(Collected data entries)
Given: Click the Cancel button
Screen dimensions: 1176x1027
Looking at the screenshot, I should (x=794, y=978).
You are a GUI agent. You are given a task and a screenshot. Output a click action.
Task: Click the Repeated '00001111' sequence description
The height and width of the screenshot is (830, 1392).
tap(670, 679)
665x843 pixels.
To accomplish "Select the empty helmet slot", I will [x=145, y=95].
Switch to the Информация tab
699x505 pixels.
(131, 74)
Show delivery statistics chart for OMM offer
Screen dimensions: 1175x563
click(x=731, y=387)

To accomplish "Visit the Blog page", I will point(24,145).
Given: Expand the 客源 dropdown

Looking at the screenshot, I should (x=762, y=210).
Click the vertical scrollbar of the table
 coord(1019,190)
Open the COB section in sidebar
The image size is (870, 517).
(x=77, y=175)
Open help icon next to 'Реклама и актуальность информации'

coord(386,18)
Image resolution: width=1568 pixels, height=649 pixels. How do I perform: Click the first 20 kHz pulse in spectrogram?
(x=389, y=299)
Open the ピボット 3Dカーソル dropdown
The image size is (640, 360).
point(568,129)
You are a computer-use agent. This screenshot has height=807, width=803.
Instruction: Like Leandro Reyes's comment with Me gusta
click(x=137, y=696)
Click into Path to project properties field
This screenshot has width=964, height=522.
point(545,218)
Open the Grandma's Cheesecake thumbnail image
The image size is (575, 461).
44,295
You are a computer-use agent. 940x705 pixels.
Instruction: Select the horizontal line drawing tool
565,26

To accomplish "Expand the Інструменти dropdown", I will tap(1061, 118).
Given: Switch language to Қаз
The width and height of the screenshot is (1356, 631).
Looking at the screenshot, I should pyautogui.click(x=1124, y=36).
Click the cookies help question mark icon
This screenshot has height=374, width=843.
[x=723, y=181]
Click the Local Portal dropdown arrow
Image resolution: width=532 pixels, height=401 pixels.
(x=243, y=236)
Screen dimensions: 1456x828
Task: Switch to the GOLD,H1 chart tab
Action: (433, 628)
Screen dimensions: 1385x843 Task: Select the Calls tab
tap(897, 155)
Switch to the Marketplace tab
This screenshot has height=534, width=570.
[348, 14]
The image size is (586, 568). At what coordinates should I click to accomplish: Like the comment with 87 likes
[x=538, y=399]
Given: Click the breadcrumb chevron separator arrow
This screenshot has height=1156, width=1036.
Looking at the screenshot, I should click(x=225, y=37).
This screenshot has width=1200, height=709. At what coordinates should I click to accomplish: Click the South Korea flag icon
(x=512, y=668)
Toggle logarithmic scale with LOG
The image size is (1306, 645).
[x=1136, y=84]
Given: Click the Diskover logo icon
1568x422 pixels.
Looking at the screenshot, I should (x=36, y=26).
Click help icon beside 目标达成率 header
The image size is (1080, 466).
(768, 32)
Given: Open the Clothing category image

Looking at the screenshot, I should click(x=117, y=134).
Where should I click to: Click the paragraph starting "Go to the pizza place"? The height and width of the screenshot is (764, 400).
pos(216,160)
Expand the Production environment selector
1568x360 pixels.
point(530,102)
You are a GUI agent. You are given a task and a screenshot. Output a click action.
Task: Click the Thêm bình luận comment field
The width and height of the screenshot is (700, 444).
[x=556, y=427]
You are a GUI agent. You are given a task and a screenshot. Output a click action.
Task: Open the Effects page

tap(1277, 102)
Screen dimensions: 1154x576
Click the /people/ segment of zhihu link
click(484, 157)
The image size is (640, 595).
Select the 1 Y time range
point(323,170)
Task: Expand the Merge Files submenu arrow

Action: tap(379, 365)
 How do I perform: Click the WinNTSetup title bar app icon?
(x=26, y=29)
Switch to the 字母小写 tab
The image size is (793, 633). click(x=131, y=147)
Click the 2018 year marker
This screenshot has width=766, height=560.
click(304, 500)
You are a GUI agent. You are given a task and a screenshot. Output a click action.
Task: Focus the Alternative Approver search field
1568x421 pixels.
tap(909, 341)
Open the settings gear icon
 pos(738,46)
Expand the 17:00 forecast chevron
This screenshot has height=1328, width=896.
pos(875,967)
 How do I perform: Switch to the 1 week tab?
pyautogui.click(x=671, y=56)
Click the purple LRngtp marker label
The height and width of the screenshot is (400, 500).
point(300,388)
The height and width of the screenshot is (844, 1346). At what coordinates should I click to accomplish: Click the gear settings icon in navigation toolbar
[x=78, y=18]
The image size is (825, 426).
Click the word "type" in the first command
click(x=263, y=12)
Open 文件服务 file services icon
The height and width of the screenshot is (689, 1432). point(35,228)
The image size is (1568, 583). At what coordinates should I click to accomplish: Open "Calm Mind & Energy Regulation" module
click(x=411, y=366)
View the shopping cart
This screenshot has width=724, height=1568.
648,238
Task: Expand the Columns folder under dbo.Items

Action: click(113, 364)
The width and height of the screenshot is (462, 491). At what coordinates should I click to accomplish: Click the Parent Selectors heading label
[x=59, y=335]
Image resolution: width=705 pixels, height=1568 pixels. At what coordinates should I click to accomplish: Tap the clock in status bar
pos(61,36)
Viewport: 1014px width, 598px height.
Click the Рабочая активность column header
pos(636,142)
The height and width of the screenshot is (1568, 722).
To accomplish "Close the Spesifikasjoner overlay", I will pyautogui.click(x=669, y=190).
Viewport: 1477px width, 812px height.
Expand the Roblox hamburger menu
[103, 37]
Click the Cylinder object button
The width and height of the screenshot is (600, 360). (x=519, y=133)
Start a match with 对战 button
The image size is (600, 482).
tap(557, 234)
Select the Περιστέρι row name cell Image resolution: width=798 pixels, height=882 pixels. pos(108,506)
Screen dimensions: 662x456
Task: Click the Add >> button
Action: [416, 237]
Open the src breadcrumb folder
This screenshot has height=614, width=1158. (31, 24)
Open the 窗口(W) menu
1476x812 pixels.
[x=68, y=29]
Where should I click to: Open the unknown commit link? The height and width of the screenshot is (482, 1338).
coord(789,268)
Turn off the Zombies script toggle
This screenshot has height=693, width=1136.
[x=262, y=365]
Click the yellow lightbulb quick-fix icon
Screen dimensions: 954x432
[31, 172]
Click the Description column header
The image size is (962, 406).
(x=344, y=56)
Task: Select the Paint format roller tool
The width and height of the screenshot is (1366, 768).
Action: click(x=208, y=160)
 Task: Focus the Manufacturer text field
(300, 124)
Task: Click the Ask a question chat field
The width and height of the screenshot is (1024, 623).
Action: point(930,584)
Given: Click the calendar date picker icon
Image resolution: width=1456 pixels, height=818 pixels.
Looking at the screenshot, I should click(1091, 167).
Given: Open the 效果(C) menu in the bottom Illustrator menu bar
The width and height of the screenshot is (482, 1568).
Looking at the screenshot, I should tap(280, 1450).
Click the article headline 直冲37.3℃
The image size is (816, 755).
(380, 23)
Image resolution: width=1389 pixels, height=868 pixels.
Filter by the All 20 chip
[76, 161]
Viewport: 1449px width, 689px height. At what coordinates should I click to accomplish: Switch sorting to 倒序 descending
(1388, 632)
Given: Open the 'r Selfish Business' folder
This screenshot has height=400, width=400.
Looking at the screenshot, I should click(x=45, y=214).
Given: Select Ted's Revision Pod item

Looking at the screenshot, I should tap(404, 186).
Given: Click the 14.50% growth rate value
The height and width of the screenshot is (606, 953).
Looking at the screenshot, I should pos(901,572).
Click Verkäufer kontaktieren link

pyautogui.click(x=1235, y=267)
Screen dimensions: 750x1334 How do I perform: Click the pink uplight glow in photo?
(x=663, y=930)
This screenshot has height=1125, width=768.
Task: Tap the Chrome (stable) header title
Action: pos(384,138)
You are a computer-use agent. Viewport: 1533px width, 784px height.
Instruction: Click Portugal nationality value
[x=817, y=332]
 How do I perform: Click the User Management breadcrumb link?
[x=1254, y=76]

**WHAT TO DO**.
Show a copy of each line from the records above in which the string "chevron" occurs.

**THE ANSWER**.
Given: Click the breadcrumb chevron separator arrow
Expand the 17:00 forecast chevron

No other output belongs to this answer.